The story is kind of like Flowers For Algernon, although instead of his intelligence rising, peaking, and then falling again, Greco's intellect just keeps on skyrocketing (partly due the fact that he keeps stealing more of the drug and injecting himself with it).

But while Flowers was more interested in examining the emotional effects and social impact of intelligence manipulation, on the protagonist and those around him, "Understand" is more like a clinical speculative exercise in what it would be like to have an exponentially-increasing intelligence. Greco doesn't have close living relatives or friendships. His intellect soars so high so fast that he begins to view other humans like ants. He begins composing his own arcane poetry, devising engineering problems and solving them just as an exercise, and eventually inventing his own language because English is no longer expressive enough for him.

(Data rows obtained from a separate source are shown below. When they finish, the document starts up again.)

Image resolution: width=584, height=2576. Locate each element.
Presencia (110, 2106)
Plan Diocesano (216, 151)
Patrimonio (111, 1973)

He also gains increasing mastery over his motor control, his heartbeat, breathing, and reflexes. And eventually he learns how to control other people's nervous systems at a distance, so that he becomes a kind of psychic warrior.

I read it straight through, and really wanted to see what happened next, but in the end I didn't really think it was one of Chiang's stronger stories. The Story of Your Life, for example, was much better, because it engaged emotionally. It was more of a story and less just a conceit. Still, just about anything Chiang writes is worth reading, so if you haven't checked out his stuff, you should.